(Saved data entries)

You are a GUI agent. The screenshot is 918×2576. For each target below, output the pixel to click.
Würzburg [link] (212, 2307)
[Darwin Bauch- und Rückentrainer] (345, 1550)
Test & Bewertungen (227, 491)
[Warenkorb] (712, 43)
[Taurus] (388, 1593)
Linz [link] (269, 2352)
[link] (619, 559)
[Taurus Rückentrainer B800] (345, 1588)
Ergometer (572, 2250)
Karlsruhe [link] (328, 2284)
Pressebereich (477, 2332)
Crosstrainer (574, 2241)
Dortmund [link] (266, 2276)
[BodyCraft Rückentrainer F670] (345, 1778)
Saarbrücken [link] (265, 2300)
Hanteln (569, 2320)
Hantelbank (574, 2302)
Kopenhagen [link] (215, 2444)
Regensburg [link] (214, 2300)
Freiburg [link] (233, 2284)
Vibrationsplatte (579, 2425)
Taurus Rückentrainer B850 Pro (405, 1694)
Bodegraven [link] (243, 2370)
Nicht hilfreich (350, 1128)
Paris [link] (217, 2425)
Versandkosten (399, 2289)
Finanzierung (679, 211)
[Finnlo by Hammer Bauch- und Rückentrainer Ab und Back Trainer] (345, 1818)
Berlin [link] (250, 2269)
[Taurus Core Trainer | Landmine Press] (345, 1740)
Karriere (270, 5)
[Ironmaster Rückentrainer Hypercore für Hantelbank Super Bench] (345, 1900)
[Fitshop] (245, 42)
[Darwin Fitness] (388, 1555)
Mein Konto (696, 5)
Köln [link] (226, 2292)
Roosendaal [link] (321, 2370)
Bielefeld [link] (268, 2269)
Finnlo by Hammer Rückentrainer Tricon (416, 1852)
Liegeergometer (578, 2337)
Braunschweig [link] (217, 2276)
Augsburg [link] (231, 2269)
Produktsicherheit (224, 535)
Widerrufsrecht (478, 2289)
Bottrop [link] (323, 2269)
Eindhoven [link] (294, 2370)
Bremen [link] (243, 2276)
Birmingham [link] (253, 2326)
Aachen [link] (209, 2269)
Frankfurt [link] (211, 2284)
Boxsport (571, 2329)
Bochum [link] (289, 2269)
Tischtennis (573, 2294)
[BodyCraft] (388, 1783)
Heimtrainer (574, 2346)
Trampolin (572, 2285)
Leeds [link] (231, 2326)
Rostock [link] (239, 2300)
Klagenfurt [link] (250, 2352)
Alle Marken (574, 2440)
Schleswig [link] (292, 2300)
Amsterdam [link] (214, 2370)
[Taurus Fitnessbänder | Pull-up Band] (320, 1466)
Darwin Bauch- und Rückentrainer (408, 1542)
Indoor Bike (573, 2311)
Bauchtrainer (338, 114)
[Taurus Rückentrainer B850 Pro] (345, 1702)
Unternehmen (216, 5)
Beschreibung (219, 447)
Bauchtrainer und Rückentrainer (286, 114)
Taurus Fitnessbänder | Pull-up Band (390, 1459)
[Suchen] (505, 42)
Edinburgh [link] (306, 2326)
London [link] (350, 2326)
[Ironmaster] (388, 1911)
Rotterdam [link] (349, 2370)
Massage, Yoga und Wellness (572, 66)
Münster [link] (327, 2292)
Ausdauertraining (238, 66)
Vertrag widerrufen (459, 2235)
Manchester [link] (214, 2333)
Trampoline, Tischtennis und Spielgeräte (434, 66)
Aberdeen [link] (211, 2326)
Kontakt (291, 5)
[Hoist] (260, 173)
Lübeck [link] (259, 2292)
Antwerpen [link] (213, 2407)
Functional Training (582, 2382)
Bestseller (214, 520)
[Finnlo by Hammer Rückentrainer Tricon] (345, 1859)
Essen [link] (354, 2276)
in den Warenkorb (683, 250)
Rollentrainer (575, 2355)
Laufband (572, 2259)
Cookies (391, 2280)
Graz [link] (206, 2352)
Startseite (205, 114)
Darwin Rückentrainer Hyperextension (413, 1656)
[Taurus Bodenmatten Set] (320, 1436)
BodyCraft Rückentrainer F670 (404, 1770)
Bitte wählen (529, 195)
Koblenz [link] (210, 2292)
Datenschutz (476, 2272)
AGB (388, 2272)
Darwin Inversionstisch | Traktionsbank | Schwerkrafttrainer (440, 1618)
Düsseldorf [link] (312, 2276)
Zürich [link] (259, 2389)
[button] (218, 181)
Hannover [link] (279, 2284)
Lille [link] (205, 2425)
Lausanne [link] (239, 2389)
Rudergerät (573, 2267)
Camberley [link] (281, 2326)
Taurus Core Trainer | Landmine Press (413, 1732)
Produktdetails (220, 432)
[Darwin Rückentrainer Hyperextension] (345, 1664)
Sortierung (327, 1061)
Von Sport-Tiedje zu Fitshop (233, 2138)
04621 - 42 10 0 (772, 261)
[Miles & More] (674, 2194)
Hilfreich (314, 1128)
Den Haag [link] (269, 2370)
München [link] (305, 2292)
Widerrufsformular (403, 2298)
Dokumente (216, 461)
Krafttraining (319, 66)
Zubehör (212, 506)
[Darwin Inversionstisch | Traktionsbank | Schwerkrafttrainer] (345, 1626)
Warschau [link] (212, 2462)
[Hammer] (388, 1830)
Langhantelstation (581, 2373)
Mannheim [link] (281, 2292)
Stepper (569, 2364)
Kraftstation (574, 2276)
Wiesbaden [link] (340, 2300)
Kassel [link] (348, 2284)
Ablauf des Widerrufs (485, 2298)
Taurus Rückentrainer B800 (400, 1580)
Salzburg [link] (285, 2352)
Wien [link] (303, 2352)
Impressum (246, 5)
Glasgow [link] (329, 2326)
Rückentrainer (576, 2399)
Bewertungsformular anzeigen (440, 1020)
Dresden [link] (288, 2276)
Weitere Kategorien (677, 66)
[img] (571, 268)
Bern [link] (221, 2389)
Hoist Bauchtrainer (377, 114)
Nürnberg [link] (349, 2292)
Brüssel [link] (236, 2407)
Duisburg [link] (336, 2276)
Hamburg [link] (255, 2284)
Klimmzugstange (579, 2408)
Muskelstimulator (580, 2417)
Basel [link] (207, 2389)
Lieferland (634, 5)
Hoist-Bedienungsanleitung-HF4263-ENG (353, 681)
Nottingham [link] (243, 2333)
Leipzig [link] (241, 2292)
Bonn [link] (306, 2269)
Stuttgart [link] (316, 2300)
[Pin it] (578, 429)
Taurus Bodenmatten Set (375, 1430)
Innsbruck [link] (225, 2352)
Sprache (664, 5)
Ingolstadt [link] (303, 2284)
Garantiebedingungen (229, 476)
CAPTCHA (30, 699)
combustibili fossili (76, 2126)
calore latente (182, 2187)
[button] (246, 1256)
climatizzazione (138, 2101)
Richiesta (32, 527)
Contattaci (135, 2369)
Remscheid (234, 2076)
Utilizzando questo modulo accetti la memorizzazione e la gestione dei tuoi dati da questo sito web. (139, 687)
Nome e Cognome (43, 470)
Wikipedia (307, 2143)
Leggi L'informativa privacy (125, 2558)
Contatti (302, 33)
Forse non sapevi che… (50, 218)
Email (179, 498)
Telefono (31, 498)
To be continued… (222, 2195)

→ **EXERCISE INSTRUCTIONS**:
Repeat every record exactly, so that nothing is lost or altered.

→ **ANSWER FOR THIS EXERCISE**:
You are a GUI agent. The screenshot is 918×2576. For each target below, output the pixel to click.
Würzburg [link] (212, 2307)
[Darwin Bauch- und Rückentrainer] (345, 1550)
Test & Bewertungen (227, 491)
[Warenkorb] (712, 43)
[Taurus] (388, 1593)
Linz [link] (269, 2352)
[link] (619, 559)
[Taurus Rückentrainer B800] (345, 1588)
Ergometer (572, 2250)
Karlsruhe [link] (328, 2284)
Pressebereich (477, 2332)
Crosstrainer (574, 2241)
Dortmund [link] (266, 2276)
[BodyCraft Rückentrainer F670] (345, 1778)
Saarbrücken [link] (265, 2300)
Hanteln (569, 2320)
Hantelbank (574, 2302)
Kopenhagen [link] (215, 2444)
Regensburg [link] (214, 2300)
Freiburg [link] (233, 2284)
Vibrationsplatte (579, 2425)
Taurus Rückentrainer B850 Pro (405, 1694)
Bodegraven [link] (243, 2370)
Nicht hilfreich (350, 1128)
Paris [link] (217, 2425)
Versandkosten (399, 2289)
Finanzierung (679, 211)
[Finnlo by Hammer Bauch- und Rückentrainer Ab und Back Trainer] (345, 1818)
Berlin [link] (250, 2269)
[Taurus Core Trainer | Landmine Press] (345, 1740)
Karriere (270, 5)
[Ironmaster Rückentrainer Hypercore für Hantelbank Super Bench] (345, 1900)
[Fitshop] (245, 42)
[Darwin Fitness] (388, 1555)
Mein Konto (696, 5)
Köln [link] (226, 2292)
Roosendaal [link] (321, 2370)
Bielefeld [link] (268, 2269)
Finnlo by Hammer Rückentrainer Tricon (416, 1852)
Liegeergometer (578, 2337)
Braunschweig [link] (217, 2276)
Augsburg [link] (231, 2269)
Produktsicherheit (224, 535)
Widerrufsrecht (478, 2289)
Bottrop [link] (323, 2269)
Eindhoven [link] (294, 2370)
Bremen [link] (243, 2276)
Birmingham [link] (253, 2326)
Aachen [link] (209, 2269)
Frankfurt [link] (211, 2284)
Boxsport (571, 2329)
Bochum [link] (289, 2269)
Tischtennis (573, 2294)
[BodyCraft] (388, 1783)
Heimtrainer (574, 2346)
Trampolin (572, 2285)
Leeds [link] (231, 2326)
Rostock [link] (239, 2300)
Klagenfurt [link] (250, 2352)
Alle Marken (574, 2440)
Schleswig [link] (292, 2300)
Amsterdam [link] (214, 2370)
[Taurus Fitnessbänder | Pull-up Band] (320, 1466)
Darwin Bauch- und Rückentrainer (408, 1542)
Indoor Bike (573, 2311)
Bauchtrainer (338, 114)
[Taurus Rückentrainer B850 Pro] (345, 1702)
Unternehmen (216, 5)
Beschreibung (219, 447)
Bauchtrainer und Rückentrainer (286, 114)
Taurus Fitnessbänder | Pull-up Band (390, 1459)
[Suchen] (505, 42)
Edinburgh [link] (306, 2326)
London [link] (350, 2326)
[Ironmaster] (388, 1911)
Rotterdam [link] (349, 2370)
Massage, Yoga und Wellness (572, 66)
Münster [link] (327, 2292)
Ausdauertraining (238, 66)
Vertrag widerrufen (459, 2235)
Manchester [link] (214, 2333)
Trampoline, Tischtennis und Spielgeräte (434, 66)
Aberdeen [link] (211, 2326)
Kontakt (291, 5)
[Hoist] (260, 173)
Lübeck [link] (259, 2292)
Antwerpen [link] (213, 2407)
Functional Training (582, 2382)
Bestseller (214, 520)
[Finnlo by Hammer Rückentrainer Tricon] (345, 1859)
Essen [link] (354, 2276)
in den Warenkorb (683, 250)
Rollentrainer (575, 2355)
Laufband (572, 2259)
Cookies (391, 2280)
Graz [link] (206, 2352)
Startseite (205, 114)
Darwin Rückentrainer Hyperextension (413, 1656)
[Taurus Bodenmatten Set] (320, 1436)
BodyCraft Rückentrainer F670 (404, 1770)
Bitte wählen (529, 195)
Koblenz [link] (210, 2292)
Datenschutz (476, 2272)
AGB (388, 2272)
Darwin Inversionstisch | Traktionsbank | Schwerkrafttrainer (440, 1618)
Düsseldorf [link] (312, 2276)
Zürich [link] (259, 2389)
[button] (218, 181)
Hannover [link] (279, 2284)
Lille [link] (205, 2425)
Lausanne [link] (239, 2389)
Rudergerät (573, 2267)
Camberley [link] (281, 2326)
Taurus Core Trainer | Landmine Press (413, 1732)
Produktdetails (220, 432)
[Darwin Rückentrainer Hyperextension] (345, 1664)
Sortierung (327, 1061)
Von Sport-Tiedje zu Fitshop (233, 2138)
04621 - 42 10 0 (772, 261)
[Miles & More] (674, 2194)
Hilfreich (314, 1128)
Den Haag [link] (269, 2370)
München [link] (305, 2292)
Widerrufsformular (403, 2298)
Dokumente (216, 461)
Krafttraining (319, 66)
Zubehör (212, 506)
[Darwin Inversionstisch | Traktionsbank | Schwerkrafttrainer] (345, 1626)
Warschau [link] (212, 2462)
[Hammer] (388, 1830)
Langhantelstation (581, 2373)
Mannheim [link] (281, 2292)
Stepper (569, 2364)
Kraftstation (574, 2276)
Wiesbaden [link] (340, 2300)
Kassel [link] (348, 2284)
Ablauf des Widerrufs (485, 2298)
Taurus Rückentrainer B800 (400, 1580)
Salzburg [link] (285, 2352)
Wien [link] (303, 2352)
Impressum (246, 5)
Glasgow [link] (329, 2326)
Rückentrainer (576, 2399)
Bewertungsformular anzeigen (440, 1020)
Dresden [link] (288, 2276)
Weitere Kategorien (677, 66)
[img] (571, 268)
Bern [link] (221, 2389)
Hoist Bauchtrainer (377, 114)
Nürnberg [link] (349, 2292)
Brüssel [link] (236, 2407)
Duisburg [link] (336, 2276)
Hamburg [link] (255, 2284)
Klimmzugstange (579, 2408)
Muskelstimulator (580, 2417)
Basel [link] (207, 2389)
Lieferland (634, 5)
Hoist-Bedienungsanleitung-HF4263-ENG (353, 681)
Nottingham [link] (243, 2333)
Leipzig [link] (241, 2292)
Bonn [link] (306, 2269)
Stuttgart [link] (316, 2300)
[Pin it] (578, 429)
Taurus Bodenmatten Set (375, 1430)
Innsbruck [link] (225, 2352)
Sprache (664, 5)
Ingolstadt [link] (303, 2284)
Garantiebedingungen (229, 476)
CAPTCHA (30, 699)
combustibili fossili (76, 2126)
calore latente (182, 2187)
[button] (246, 1256)
climatizzazione (138, 2101)
Richiesta (32, 527)
Contattaci (135, 2369)
Remscheid (234, 2076)
Utilizzando questo modulo accetti la memorizzazione e la gestione dei tuoi dati da questo sito web. (139, 687)
Nome e Cognome (43, 470)
Wikipedia (307, 2143)
Leggi L'informativa privacy (125, 2558)
Contatti (302, 33)
Forse non sapevi che… (50, 218)
Email (179, 498)
Telefono (31, 498)
To be continued… (222, 2195)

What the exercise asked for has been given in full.